2. Make the distinction between defined clearer primitive classes 
clearer and unify the syntax implied restrictions
2.1 Motivation
… A common error in tools is to omit 'complete' (previously 
'defined') in defined concepts. Making inclusion of either  'partial' 
or 'complete' mandatory would make the structure symmetrical and 
require a choice.  (If tool builders want to provide an option for a 
default, that should be a matter of the tools rather than the 
language.)
… In the existing syntax, the form of restrictions which are implied 
by a concept but not part of its definition -  i.e. necessary but not 
sufficient - depends on whether a class is primitive or defined.
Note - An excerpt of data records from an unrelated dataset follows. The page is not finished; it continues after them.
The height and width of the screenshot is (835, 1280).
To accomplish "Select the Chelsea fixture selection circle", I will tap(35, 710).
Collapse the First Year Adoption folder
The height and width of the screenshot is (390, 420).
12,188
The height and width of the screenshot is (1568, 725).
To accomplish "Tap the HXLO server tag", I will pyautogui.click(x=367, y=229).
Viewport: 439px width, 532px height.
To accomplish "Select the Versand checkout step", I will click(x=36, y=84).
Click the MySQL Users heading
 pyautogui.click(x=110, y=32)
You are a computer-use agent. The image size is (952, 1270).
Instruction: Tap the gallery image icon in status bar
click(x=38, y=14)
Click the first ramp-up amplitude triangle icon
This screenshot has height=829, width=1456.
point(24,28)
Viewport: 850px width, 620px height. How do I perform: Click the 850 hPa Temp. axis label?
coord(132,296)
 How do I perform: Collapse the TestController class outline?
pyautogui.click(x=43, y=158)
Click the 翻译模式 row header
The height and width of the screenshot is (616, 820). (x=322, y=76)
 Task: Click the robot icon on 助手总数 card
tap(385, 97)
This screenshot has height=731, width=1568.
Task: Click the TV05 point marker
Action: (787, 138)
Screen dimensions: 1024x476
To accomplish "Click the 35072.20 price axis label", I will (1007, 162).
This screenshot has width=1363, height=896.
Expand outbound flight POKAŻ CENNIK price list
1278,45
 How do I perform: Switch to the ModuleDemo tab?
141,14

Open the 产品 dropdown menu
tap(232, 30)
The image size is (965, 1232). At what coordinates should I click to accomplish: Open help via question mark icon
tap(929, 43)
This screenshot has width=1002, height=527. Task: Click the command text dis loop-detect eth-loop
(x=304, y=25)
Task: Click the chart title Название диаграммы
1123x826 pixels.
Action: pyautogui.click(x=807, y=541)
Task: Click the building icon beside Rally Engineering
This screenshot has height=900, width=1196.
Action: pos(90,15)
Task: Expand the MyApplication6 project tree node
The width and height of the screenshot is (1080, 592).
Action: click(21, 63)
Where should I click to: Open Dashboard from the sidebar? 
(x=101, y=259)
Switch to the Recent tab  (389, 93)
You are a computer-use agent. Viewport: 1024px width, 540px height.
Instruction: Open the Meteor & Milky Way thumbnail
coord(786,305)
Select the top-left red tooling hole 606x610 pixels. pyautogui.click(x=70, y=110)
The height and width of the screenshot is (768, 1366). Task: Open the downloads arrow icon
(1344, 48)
For 
primitives, necessary but not sufficient restrictions are expressed 
as part of the 'partial' description in the class statement.  For 
defined concepts, they must be expressed through separate subclass 
axioms.  This is unintuitive to users and a source of serious 
confusion when teaching the language. 
… In the case of defined classes, the information is not expressed in 
the 'frame' of the class definitions..  This is a barrier to those 
experienced in frame systems, and makes the knowledge base difficult 
to browse. 
… In the current syntax, information which is local is expressed as 
if it were global.
… The difference in expression in the current syntax makes tedious 
and obscure  the natural evolution of ontologies.  Concepts are 
commonly represented as  primitive classes when introduced and then 
transformed in later versions into defined classes as the ontology 
develops.  In our experience this amongst the most common operations 
in ontology development.  Using the current syntax, making such a 
change requires a major reformulation.  Restrictions from the class 
statement must be transformed into apparently global subclass 
axioms,  Under the proposed modification, the change is simply to 
partition the restrictions on the original primitive class between a 
necessary and sufficient definition and a set of additional necessary 
restrictions, both of which are clearly local.  This is likely to 
correspond much more closely to the author's intent. .
2.2 Suggestion
Take the current "partial"/"Complete" keywords slightly further so 
that they introduce independent subclauses.  I would suggest changing 
the keywords for clarity from "complete" to "definition" and from 
"partial" to "implies" ("implies" is not ideal because the use is 
narrower than that in the usual Lisp syntax for DLs but does not 
conflict, insofar as I can tell, with other usages in OWL. 
Alternative suggestions welcome.)
1. Change the syntax of the so that class can be followed by either 
or both of two subclauses:

	defininedAs <description1>Š<description>
	implies <description1>Š<description>

A Class statement without a defininedAs clause introduces a "primitive" .
A Class statement with both a defininedAs and a implies clause is 
treated as if the implies clause were an axiom subclass(classname, 
<description1>)
A note might be added that restrictions  in the implies clause of 
defined classes should be kept simple.

Example
A)  Using current syntax
Defining malePerson as a primitive
class MalePerson
       partial (
                 Person
                 restriction hasSex someValueFrom male
                 restriction hasGenitalia  someValueFrom maleGenitalia )
Defining malePerson as defined.
class MalePerson
       complete (
                Person
                 restriction hasSex someValueFrom male)
and separately the global statement
axiom subclass(MalePerson,  restriction hasGenitalia someValueFrom 
maleGenitalia)
               

B) Using suggested syntax.

Declaring  malePerson as a primitive
class MalePerson
       implies (
                 Person
                 restriction hasSex someValueFrom male
                 restriction hasGenitalia  someValueFrom maleGenitalia )
Declaring malePerson as defined.
class MalePerson
       definition (
                 Person
                 restriction hasSex someValueFrom male)
       implies(
                 restriction hasGenitalia someValueFrom maleGenitalia)

Comments
Note that in A), using the existing syntax, there is a major 
difference between the two constructs resulting in from the evolution 
of the ontology.   In the second, defined, case, the notion of 
subclass in this context is likely to be  is unintuitive to users. 
In B) The information  is held together in a parallel structure. 
Even worse, consider the following..  Try explaining to users why the 
isPartOf restrictions have to be handled differently in i) and ii) 
below:

A - current syntax)
i)
class Hand
    partial (Hand
                restriction isPartOf UpperExtremity)

ii)
class SkinOfHand
    complete (Skin
                     restriction isPartOf someValueFrom Hand)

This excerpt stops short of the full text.